• **WHAT THE EXERCISE ASKS**
Give the number of lines in the data that hold the word "will", and nothing else.

• **MATERIAL SUPPLIED**
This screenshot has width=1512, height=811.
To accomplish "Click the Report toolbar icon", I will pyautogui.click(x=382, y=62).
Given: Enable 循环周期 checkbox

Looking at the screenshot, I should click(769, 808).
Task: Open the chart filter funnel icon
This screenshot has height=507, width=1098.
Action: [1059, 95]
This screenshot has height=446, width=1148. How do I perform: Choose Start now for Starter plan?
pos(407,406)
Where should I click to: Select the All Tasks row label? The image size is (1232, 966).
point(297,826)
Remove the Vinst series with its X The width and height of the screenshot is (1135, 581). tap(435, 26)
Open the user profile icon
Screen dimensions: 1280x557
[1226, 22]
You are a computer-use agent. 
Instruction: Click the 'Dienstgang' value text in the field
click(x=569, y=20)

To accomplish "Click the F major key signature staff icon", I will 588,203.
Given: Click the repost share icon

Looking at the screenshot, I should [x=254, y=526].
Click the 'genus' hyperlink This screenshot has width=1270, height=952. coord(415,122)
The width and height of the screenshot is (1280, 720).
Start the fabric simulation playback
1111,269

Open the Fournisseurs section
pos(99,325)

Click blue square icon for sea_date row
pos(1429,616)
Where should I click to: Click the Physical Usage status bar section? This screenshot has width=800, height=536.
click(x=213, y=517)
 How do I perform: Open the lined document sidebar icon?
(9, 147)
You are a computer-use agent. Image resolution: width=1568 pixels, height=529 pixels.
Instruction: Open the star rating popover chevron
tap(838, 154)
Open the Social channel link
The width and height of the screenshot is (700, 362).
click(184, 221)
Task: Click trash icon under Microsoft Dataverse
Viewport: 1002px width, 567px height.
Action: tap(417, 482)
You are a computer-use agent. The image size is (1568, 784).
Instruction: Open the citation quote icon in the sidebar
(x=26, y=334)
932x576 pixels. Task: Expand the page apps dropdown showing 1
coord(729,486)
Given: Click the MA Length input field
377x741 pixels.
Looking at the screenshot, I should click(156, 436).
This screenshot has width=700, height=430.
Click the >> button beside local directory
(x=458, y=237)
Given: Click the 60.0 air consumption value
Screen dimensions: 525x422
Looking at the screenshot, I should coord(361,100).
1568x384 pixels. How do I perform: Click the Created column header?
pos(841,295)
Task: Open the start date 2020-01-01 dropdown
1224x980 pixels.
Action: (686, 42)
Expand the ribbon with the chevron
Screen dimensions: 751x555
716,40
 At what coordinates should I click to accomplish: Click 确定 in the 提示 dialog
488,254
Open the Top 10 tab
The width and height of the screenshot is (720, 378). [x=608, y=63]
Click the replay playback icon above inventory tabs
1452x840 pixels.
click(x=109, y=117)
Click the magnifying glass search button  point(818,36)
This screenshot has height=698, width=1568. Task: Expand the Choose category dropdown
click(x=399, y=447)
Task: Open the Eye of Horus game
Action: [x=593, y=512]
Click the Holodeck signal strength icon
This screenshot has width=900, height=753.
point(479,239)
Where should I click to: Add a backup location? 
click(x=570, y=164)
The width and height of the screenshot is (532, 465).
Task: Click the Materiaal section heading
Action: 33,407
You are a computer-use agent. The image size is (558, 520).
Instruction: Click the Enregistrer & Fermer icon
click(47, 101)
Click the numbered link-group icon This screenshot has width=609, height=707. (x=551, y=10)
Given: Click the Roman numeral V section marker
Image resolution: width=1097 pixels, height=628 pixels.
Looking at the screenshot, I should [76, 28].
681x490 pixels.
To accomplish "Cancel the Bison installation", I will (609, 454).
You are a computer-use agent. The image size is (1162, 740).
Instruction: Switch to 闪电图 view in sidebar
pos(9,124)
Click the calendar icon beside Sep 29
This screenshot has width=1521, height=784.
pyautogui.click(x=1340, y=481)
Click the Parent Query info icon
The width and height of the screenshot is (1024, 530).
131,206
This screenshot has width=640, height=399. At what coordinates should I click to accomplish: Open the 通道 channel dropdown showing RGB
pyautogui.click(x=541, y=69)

• **REPLY**
3